**SUPPLIED ENTRIES**:
** START **

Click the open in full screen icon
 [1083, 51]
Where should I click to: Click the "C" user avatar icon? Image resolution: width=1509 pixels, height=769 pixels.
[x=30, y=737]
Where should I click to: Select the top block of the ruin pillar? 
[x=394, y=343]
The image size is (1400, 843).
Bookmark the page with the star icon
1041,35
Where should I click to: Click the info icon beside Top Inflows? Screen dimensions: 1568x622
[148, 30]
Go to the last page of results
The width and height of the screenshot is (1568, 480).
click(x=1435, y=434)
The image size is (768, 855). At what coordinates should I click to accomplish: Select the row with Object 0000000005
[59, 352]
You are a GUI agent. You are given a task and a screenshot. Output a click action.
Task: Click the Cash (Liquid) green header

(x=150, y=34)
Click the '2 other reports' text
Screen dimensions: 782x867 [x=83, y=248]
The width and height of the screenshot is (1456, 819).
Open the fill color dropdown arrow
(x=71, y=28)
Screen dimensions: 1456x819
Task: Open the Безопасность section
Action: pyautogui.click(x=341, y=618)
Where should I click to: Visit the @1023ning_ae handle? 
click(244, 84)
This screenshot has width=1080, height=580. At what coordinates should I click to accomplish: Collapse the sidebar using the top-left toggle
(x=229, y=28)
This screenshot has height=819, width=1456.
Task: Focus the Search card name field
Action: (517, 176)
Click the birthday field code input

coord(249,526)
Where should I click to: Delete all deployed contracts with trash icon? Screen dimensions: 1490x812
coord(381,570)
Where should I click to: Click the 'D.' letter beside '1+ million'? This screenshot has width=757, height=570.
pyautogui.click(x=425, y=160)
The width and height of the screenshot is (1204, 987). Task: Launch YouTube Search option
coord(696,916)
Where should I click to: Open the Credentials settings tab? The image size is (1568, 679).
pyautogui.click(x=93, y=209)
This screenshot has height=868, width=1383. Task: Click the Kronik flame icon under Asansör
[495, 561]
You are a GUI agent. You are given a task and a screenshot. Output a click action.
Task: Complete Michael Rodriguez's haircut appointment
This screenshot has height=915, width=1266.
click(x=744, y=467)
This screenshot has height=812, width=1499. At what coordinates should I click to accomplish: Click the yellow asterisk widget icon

** END **

**AIM**:
Rewrite the entries as a Markdown table, from the first line through the line containing "[x=394, y=343]", inclusive, with columns Row and Line. Number each line in Row and skip any blank lines.

**FINAL RESULT**:
| Row | Line |
|---|---|
| 1 | Click the open in full screen icon |
| 2 |  [1083, 51] |
| 3 | Where should I click to: Click the "C" user avatar icon? Image resolution: width=1509 pixels, height=769 pixels. |
| 4 | [x=30, y=737] |
| 5 | Where should I click to: Select the top block of the ruin pillar?  |
| 6 | [x=394, y=343] |